**Source excerpt**
The first two patches fix the emergency thaw infinite loop reported by Jeff
Merkey and the deadlock on sb->s_umount that the infinite loop hid. These may
be stable kernel candidates.
The remainder of the patches address the bdev/sb mismatch and the fact that sb
level freezing does not nest correctly. For all the places that the bdev
interfaces are used, we need a superblock anyway so we may as well make
freeze/thaw work only at the sb level. As such, this series moves all the
nesting code to the sb from the bdev level and removes the
freeze_bdev/thaw_bdev interfaces completely. It also converts the emergency
thaw to work at the superblock level such that it will now thaw manually frozen
filesystems.

**Entries**
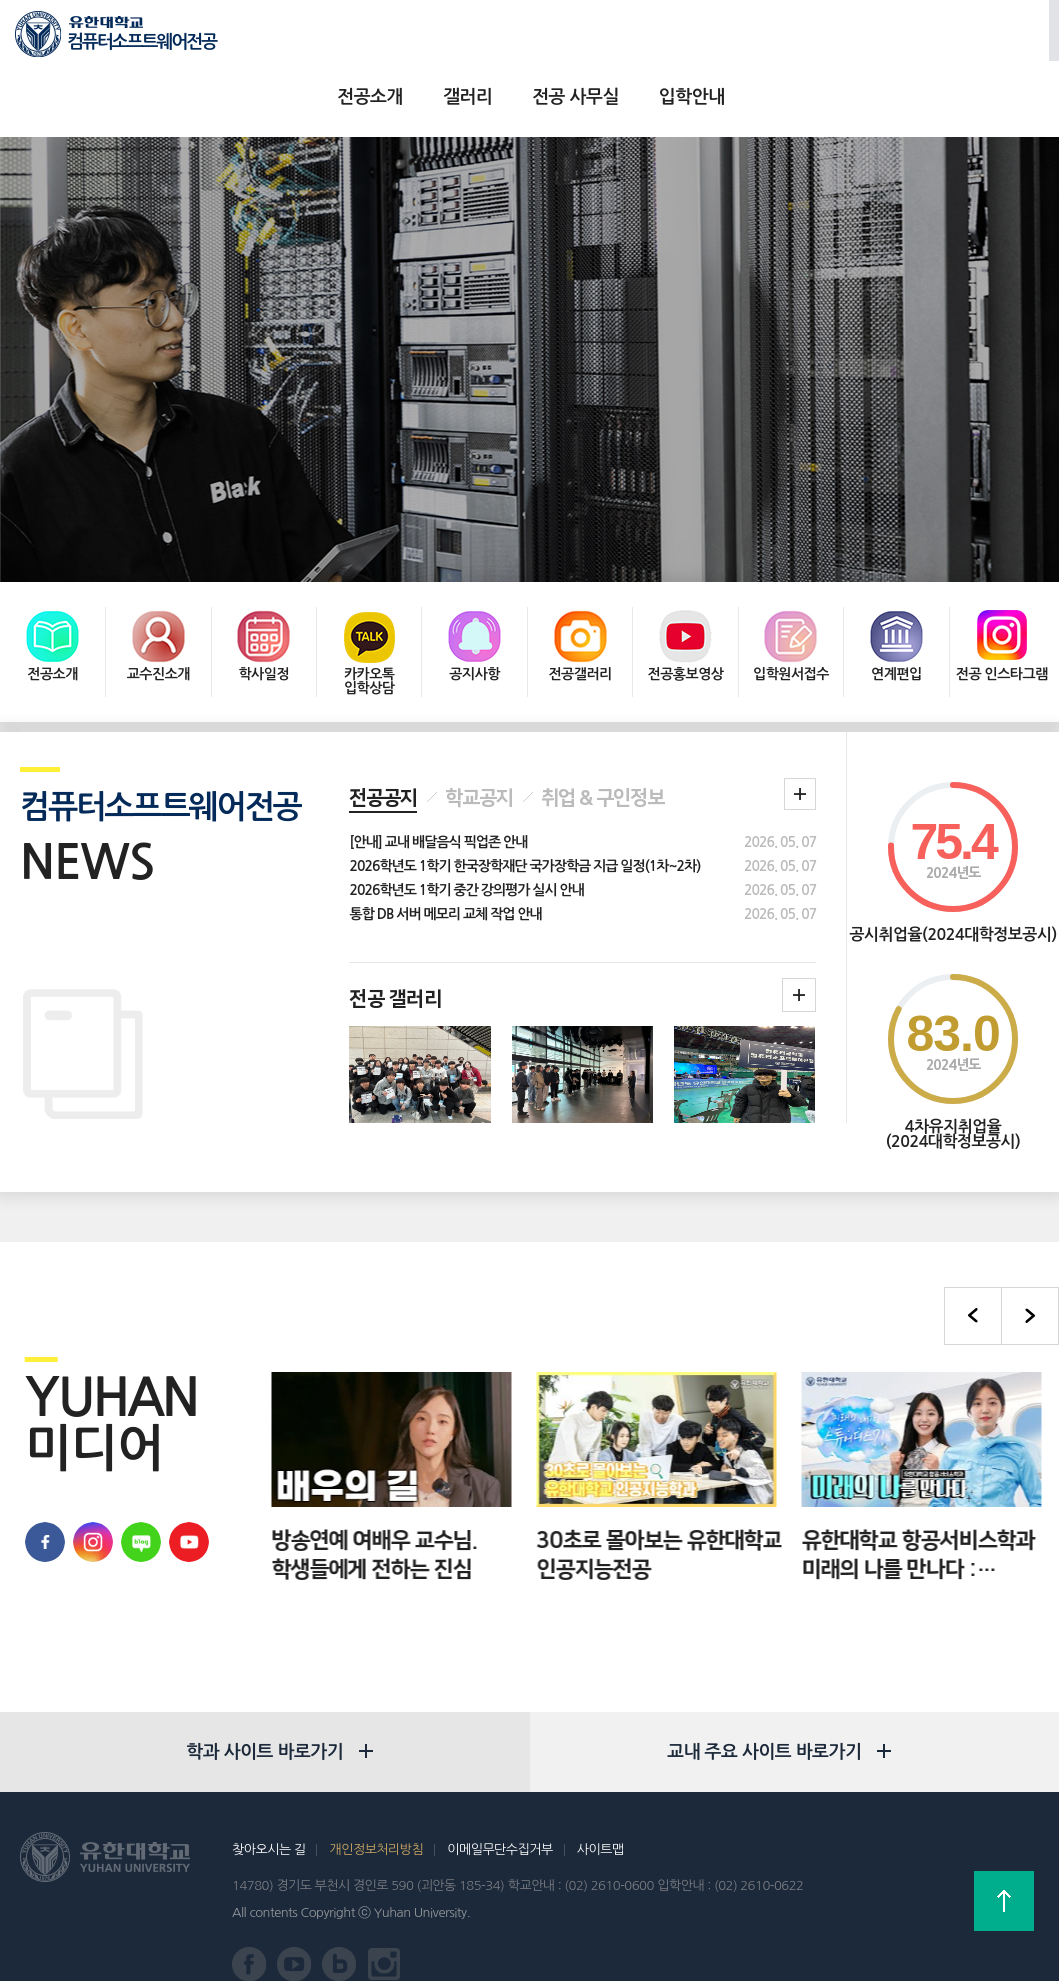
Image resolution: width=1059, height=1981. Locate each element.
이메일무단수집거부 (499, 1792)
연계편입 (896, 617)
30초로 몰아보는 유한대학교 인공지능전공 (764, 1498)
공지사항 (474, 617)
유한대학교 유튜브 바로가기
* * *
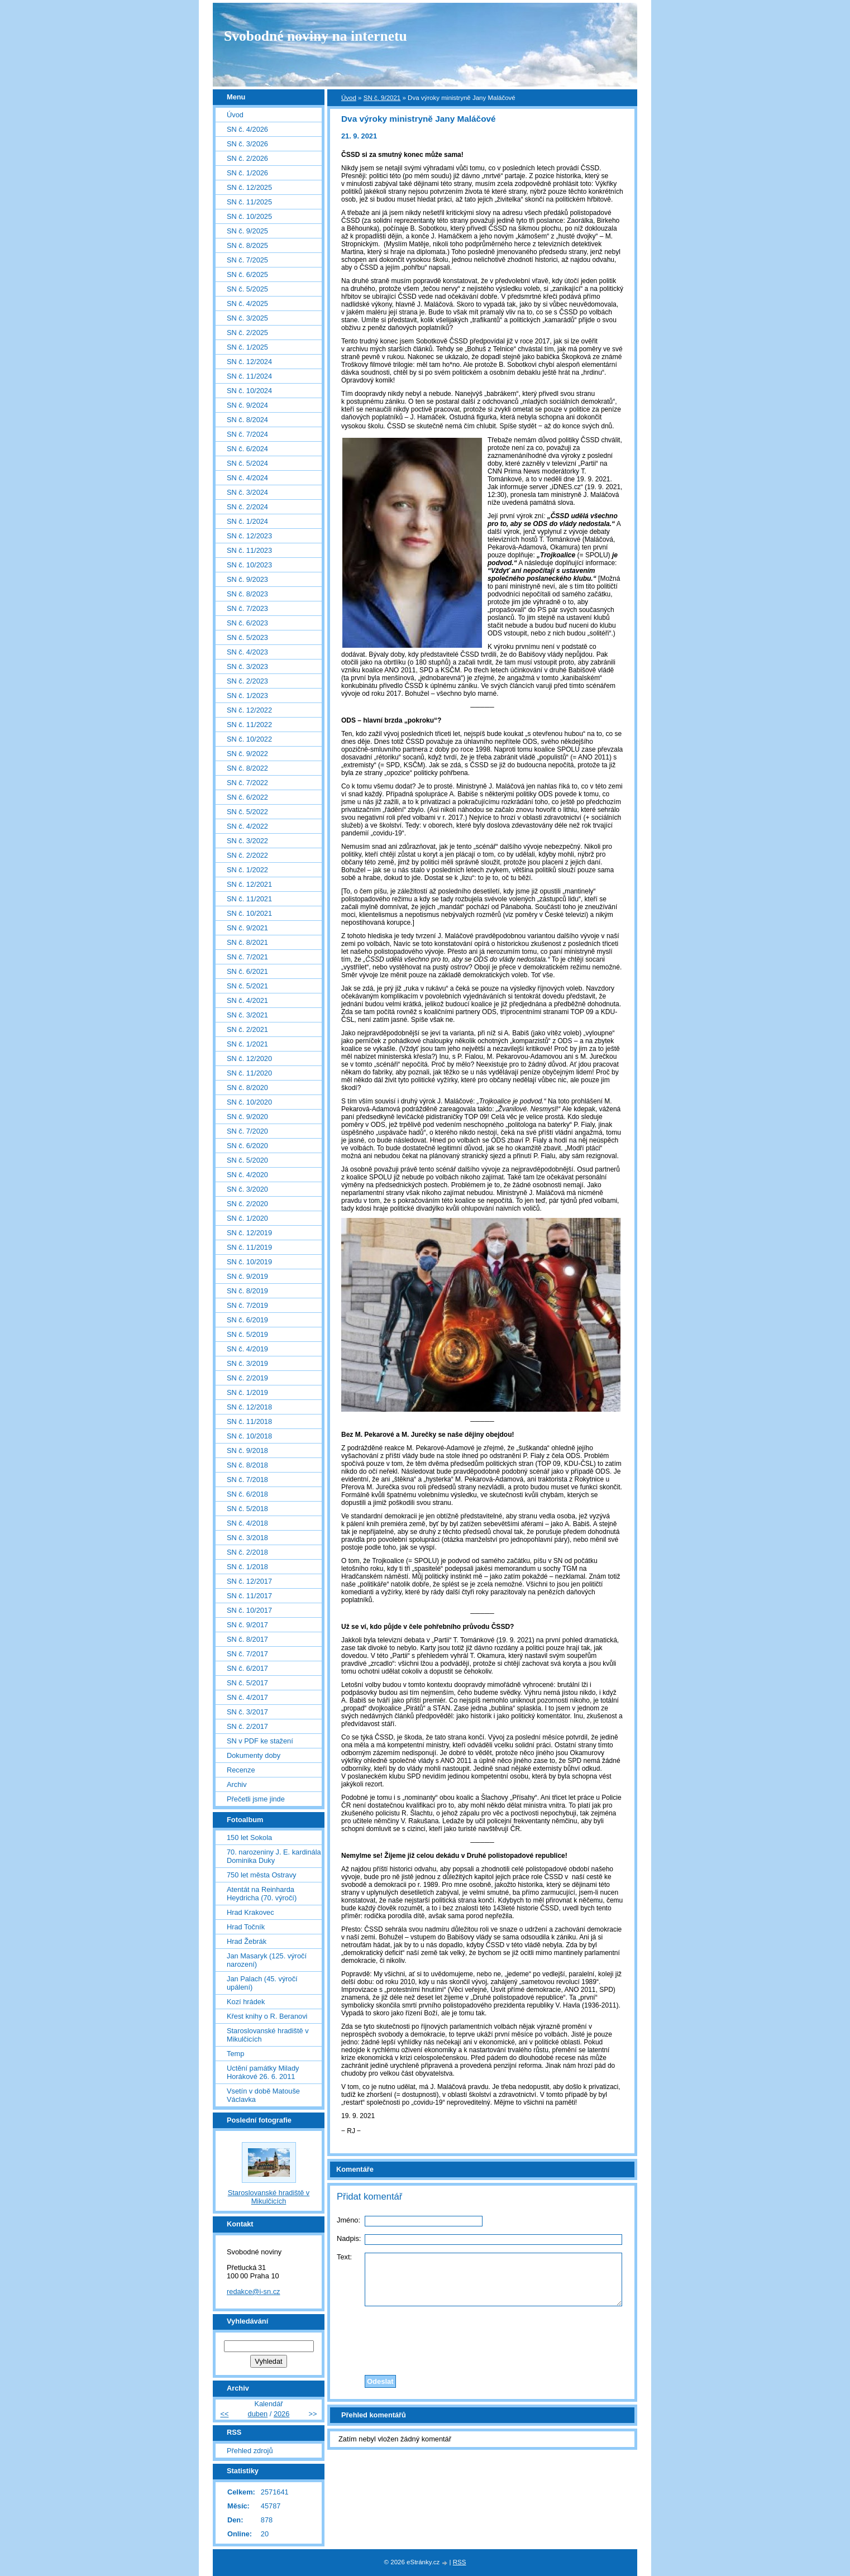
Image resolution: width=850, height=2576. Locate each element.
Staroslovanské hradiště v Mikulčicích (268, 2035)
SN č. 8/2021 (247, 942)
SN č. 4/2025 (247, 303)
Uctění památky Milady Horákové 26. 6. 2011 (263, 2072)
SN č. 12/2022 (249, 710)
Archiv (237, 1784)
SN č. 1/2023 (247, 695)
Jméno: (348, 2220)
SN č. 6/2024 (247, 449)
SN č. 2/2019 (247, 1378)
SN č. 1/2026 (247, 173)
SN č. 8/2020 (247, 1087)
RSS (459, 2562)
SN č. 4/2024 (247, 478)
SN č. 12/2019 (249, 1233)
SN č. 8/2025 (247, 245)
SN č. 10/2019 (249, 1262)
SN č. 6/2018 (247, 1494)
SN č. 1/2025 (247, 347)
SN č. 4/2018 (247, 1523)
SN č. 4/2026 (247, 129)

**What you need to do**
1 > Repeat the passage from the note on the filesystem freeze patches, starting at "The remainder of" and ending at "filesystems.".
2 > Pick up the note on the filesystem freeze and thaw patches after its final sentence and continue it.

**Results of the exercise**
1 >
The remainder of the patches address the bdev/sb mismatch and the fact that sb
level freezing does not nest correctly. For all the places that the bdev
interfaces are used, we need a superblock anyway so we may as well make
freeze/thaw work only at the sb level. As such, this series moves all the
nesting code to the sb from the bdev level and removes the
freeze_bdev/thaw_bdev interfaces completely. It also converts the emergency
thaw to work at the superblock level such that it will now thaw manually frozen
filesystems.

2 >
A *big* outstanding problem still exists - freezing takes an active reference
to the superblock, so unmounting an frozen filesystem has some nasty and
unexpected side effects. The existing code results in an unmountable block
device:
# mount /dev/vda /mnt/test
# xfs_freeze -f /mnt/test
# umount /mnt/test
# grep test /proc/mounts
# mkfs.xfs -f -l size=128m /dev/vda
mkfs.xfs: /dev/vda contains a mounted filesystem
Usage: mkfs.xfs
....
# mount /dev/vda /mnt/test
mount: /dev/vda already mounted or /mnt/test busy
#
At this point I can't get access to /dev/vda and needs a reboot to
get it and /mnt/test back.
This patch series results in the block device being mountable, but
remains frozen across unmount/mount:
# mount /dev/vda /mnt/test
# xfs_freeze -f /mnt/test
# umount /mnt/test
# grep test /proc/mounts
# mkfs.xfs -f -l size=128m /dev/vda
mkfs.xfs: /dev/vda contains a mounted filesystem
Usage: mkfs.xfs
....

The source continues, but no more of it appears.